By Stephen Adams, Medical Correspondent


 



FLU 


A year ago, Britain was gripped not only by snow but also la grippe. 


Seasonal flu, including the swine flu strain, was putting intense pressure on hospitals and intensive care beds in particular.
 

GPs faced vaccine shortages, which had to be shored up by resorting to leftover stock from the 2009 swine flu pandemic. It is clear the Government is now taking no chances with this winter, and has ordered in extra stock to be held centrally.
 

Figures from the Health Protection Agency, released in May, showed there were 602 confirmed flu deaths over the 2010/11 winter season. Of those, 562 were linked to swine flu.
 
 
However, some virologists feared flu could be contributing to far more deaths, and said children under five should be vaccinated annually because they are so effective at spreading it.
 
That argument is still going on within the Department of Health. The Joint Committee on Vaccinations and Immunisation (JCVI) might make a decision in 2012 - but don't hold your breath.
 

MALARIA 

While flu preoccupied Britain in the first few weeks of the year, international researchers were hailing a find that should prove to be much more significant, in global terms.
 
They reported in The Lancet results of a study into a vaccine that almost halves the chance of contracting the most serious form of malaria..
 
The RTS, S/AS01E vaccine was found to cut the number of severe malaria cases in children aged five to 17 months by 46 per cent.
 
With the virus killing about 800,000 annually, mostly in sub-Saharan Africa, if the vaccine is rolled out it could end up saving millions of lives.
 

NHS UNDER PRESSURE 

As the year progressed, it became clear that the NHS was coming under more and more strain due to tightening budgets.
 
With finance managers under pressure to improve productivity by four per cent a year, and with many trusts struggling to pay the onerous terms of PFI contracts, hospital managers started to raise the thresholds for operations like cataract removals, varicose veins and even hip and knee operations.
 
Primary care trusts also started to restrict access to some drugs, even those approved by the National Institute for Health and Clinical Excellence (Nice).
 

THE HEALTH BILL 

It is against this backdrop that by far the biggest health policy story of the year has been played out: the stormy ride of the Health and Social Care Bill through parliament.
 
With mounting opposition from much of the medical profession to the Bill, Nick Clegg, the Deputy Prime Minister, broke ranks to describe it as a "disruptive revolution".
 
David Cameron was forced to order a "listening exercise", convening a body dubbed the NHS Future Forum to garner views.
 
Significant amendments were subsequently made, which should make it harder for private firms to "cherry pick" profitable NHS services, and reducing the emphasis on competition. Opponents of the Bill welcomed the changes, while supporters feared they emasculated it.
 
On its third reading, the Bill was passed by MPs by 316 votes to 251. 
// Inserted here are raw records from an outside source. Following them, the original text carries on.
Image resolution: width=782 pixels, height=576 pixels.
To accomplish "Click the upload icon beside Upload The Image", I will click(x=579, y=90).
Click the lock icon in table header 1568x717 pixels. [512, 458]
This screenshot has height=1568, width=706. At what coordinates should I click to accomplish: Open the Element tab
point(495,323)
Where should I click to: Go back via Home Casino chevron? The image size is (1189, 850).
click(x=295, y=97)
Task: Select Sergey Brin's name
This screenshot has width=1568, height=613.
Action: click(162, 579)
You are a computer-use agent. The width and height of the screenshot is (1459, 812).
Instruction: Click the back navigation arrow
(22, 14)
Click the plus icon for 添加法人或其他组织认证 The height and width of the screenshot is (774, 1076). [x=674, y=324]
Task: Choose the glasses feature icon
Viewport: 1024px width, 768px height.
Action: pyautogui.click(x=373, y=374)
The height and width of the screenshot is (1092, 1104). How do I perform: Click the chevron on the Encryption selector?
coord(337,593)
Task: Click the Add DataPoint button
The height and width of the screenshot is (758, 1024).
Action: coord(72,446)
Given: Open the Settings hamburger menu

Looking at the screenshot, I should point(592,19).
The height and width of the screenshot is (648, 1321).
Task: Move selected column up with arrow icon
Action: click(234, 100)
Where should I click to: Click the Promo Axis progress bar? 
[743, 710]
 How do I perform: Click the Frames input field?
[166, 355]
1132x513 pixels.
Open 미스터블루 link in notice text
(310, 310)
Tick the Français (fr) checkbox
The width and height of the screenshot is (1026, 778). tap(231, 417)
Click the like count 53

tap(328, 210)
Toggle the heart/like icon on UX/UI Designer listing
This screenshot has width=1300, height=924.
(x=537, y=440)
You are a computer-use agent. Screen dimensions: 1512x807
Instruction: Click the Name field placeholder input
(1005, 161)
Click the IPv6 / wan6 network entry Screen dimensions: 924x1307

It continued to attract opposition in the Lords, although an attempt led by Lord Owen to have parts dealing with the Health Secretary's responsibilities for the NHS scrutinised by a special committee was defeated in October. It is now highly likely the Bill will become law.
 
Exactly how it will be enacted, and what difference it makes to how the NHS works and the way patients are treated, will only begin to be sketched out in the coming year.
 
Andrew Lansley, the Health Secretary, has maintained throughout that the changes, which will see primary care trusts and strategic health authorities abolished, and GPs put in charge of over half the NHS budget, are necessary to save the NHS from being engulfed in a long-term "financial crisis".
 

SOCIAL CARE 

Part of Mr Lansley's rationale for reforming the NHS is Britain's ageing population. The growing number of older people is also behind another problem the Government faced in 2011 - and will continue to face in the future - social care for the elderly.
 
Bupa warned that the lack of care home places would lead to an "intolerable" bed blocking crisis by the end of the decade, with wards filled with elderly people who should be cared for elsewhere. NHS figures showed rates rose 16 per cent in a year and that "delayed discharges" were costing the service almost £500,000 a day. 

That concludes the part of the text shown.